Australian company directors will soon be required to have unique director identification numbers (DIN) following the assent of the Treasury Laws Amendment (Registries Modernisation and Other Measures) Act 2020 (Cth).

The changes form part of the Australian Government's Modernising Business Registers Program which will consolidate the Australian Business Register and 31 registers administered by the Australian Securities and Investments Commission (ASIC) to a single platform which will be known as the Commonwealth Business Registry. The Commonwealth Business Registry will operate on new and improved technology and will streamline key business registry functions to provide more user-friendly, modern registry services.

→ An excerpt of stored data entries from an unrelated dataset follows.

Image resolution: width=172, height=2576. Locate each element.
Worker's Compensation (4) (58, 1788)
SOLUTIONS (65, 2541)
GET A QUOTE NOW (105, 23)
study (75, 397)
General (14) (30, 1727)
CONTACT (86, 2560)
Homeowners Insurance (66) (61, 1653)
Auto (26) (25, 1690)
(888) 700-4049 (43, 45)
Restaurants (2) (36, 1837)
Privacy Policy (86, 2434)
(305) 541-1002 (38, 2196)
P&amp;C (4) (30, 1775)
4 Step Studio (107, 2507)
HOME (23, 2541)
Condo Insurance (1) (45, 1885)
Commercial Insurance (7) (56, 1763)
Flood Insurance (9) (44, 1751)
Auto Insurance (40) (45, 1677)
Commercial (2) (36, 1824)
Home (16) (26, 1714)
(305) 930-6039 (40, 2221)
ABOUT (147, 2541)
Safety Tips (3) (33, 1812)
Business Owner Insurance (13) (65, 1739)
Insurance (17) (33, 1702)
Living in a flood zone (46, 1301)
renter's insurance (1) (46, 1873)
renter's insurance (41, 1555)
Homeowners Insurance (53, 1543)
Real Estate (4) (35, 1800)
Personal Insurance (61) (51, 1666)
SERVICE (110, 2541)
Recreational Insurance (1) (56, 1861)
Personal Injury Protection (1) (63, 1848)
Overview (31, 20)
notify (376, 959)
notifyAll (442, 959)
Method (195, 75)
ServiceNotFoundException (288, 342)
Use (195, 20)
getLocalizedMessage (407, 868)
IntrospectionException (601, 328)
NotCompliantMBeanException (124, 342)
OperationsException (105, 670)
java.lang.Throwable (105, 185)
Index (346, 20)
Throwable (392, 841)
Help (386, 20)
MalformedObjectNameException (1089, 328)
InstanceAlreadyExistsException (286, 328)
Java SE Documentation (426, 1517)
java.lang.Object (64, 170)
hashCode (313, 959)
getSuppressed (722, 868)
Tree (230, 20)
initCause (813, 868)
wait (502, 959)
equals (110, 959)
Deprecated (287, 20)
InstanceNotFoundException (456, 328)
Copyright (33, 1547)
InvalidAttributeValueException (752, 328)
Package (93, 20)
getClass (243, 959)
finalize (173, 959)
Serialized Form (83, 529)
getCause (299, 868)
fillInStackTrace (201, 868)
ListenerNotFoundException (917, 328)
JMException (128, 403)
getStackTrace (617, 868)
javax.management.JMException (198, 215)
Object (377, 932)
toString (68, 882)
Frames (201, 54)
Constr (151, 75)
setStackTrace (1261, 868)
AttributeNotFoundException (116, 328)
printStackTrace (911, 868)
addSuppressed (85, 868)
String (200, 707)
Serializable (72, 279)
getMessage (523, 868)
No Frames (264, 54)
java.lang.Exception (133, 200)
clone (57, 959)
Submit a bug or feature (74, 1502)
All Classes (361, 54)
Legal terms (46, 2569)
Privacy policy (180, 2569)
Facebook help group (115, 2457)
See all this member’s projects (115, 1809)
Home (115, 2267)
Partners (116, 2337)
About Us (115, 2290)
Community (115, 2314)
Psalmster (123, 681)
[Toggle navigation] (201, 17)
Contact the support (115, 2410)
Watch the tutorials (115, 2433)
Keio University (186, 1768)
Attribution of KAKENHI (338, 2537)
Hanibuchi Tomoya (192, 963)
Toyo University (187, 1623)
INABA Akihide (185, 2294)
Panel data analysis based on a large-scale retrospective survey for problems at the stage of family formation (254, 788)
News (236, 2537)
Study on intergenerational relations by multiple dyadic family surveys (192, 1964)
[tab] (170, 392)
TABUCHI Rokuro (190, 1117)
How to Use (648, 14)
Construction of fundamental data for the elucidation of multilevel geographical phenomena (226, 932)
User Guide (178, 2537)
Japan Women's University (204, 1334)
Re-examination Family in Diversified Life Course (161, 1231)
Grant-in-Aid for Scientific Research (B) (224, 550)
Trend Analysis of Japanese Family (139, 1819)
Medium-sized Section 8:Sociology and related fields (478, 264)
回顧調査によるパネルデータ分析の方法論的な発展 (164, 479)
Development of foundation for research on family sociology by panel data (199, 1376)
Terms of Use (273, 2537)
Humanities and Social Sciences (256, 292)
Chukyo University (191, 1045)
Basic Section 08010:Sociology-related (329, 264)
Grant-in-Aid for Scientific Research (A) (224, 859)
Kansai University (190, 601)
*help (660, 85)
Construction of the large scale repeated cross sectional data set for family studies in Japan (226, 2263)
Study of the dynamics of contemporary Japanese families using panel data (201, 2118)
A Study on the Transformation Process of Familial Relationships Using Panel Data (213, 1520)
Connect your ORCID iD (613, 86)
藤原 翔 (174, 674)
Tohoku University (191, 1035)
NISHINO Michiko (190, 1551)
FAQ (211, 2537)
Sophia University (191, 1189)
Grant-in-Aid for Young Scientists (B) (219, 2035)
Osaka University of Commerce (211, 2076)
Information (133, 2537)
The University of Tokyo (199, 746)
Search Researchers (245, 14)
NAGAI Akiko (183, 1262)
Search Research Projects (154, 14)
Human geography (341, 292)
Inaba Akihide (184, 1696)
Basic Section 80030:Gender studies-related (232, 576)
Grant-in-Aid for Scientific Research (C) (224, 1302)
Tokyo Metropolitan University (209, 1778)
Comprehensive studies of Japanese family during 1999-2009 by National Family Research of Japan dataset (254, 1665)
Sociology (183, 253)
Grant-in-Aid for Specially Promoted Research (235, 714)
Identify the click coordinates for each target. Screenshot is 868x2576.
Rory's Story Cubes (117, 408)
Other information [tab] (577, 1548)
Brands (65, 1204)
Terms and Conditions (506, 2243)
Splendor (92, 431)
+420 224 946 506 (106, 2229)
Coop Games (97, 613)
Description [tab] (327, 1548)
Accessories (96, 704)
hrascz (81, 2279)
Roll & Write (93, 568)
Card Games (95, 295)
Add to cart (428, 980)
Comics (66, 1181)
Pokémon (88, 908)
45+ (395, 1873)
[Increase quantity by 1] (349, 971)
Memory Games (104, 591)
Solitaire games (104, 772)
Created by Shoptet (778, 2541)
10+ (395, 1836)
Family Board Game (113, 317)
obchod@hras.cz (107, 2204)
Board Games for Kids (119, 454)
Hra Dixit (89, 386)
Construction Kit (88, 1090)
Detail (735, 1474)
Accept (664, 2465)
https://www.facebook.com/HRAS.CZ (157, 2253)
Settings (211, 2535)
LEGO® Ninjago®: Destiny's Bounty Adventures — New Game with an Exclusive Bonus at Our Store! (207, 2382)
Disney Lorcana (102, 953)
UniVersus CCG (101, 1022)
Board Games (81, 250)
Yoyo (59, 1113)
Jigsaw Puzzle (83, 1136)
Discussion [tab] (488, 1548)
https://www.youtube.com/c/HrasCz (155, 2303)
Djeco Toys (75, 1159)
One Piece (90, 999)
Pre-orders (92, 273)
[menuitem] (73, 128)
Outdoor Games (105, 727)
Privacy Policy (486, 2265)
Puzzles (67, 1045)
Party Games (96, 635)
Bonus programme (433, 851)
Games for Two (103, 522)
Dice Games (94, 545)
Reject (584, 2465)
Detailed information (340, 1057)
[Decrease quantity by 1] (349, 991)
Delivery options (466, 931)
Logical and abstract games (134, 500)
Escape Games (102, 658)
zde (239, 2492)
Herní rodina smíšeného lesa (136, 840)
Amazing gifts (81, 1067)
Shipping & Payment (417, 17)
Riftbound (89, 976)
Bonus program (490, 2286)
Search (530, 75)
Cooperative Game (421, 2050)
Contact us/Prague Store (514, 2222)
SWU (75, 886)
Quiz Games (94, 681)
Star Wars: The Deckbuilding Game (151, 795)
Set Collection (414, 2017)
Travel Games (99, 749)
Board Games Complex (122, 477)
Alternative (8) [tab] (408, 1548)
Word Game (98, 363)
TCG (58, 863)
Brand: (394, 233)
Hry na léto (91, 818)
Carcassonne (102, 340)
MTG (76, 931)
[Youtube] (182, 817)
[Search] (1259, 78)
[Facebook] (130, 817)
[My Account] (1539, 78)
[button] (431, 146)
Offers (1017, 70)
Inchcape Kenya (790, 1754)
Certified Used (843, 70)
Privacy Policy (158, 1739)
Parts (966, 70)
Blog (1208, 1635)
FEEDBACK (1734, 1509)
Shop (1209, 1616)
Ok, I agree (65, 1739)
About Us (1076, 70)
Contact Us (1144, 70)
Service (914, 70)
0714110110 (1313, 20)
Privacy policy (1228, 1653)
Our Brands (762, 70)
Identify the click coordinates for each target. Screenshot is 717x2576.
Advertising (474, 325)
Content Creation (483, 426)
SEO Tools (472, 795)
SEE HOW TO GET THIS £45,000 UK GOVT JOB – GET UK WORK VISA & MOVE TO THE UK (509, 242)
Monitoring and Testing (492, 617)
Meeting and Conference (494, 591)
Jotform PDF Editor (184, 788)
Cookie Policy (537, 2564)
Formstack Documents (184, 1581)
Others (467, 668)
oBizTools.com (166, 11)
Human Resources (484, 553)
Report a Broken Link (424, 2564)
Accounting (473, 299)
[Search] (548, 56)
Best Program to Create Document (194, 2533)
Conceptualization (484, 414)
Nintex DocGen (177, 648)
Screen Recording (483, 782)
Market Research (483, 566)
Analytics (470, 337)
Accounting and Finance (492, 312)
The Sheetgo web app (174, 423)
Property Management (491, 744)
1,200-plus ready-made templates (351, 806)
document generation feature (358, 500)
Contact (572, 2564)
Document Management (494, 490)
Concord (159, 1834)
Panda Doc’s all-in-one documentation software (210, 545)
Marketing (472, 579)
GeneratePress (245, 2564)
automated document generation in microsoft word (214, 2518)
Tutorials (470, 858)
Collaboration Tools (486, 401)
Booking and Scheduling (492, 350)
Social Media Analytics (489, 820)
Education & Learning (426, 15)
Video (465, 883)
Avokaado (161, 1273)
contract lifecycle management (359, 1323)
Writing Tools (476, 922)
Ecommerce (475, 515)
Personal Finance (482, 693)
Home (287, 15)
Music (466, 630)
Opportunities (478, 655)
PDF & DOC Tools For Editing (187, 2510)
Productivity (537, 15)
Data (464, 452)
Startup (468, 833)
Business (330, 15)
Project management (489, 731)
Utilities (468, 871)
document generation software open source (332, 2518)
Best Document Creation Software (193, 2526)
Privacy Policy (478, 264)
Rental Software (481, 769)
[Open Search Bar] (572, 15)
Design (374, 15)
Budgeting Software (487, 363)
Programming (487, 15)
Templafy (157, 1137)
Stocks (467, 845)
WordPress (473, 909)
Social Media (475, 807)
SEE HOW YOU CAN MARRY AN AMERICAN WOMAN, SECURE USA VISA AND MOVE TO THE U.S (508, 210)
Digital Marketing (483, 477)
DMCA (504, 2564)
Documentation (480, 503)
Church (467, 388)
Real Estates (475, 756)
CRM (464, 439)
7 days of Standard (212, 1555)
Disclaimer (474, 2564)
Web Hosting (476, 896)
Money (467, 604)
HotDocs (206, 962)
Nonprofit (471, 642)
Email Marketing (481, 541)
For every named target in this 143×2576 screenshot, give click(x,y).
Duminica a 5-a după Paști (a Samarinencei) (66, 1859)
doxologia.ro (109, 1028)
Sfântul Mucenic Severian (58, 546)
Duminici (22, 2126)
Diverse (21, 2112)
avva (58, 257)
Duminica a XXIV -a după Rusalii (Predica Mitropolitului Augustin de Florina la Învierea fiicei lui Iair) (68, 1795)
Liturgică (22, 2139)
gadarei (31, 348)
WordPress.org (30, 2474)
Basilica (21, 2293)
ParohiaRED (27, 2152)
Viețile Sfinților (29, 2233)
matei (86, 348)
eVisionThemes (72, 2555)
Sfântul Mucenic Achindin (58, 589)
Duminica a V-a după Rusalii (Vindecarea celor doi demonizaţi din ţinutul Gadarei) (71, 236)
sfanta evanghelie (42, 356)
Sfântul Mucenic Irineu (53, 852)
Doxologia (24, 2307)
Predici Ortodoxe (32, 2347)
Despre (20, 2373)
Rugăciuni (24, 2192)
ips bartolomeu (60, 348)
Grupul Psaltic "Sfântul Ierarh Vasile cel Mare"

Currently, ASIC does not verify the identity of directors, meaning directors may have multiple records with ASIC with variations of name, address or personal details. A unique, permanent DIN will make business information more reliable and provide better traceability of a director's relationships across companies. This makes it harder for directors to disassociate themselves with failed companies and to undertake illegal phoenix activity (when the assets of a failing company are transferred to third parties without consideration to avoid paying existing liabilities).

When to apply for a DIN

The DIN regime comes into effect once the new Registrar is appointed to the Commonwealth Business Registry which we expect will occur early 2021.

There will be a 12-month transition period during which:

  • New directors will have 28 days from their appointment to apply for their DIN, and
  • Existing directors will be given a deadline (still to be announced) by which they must have applied for their DIN.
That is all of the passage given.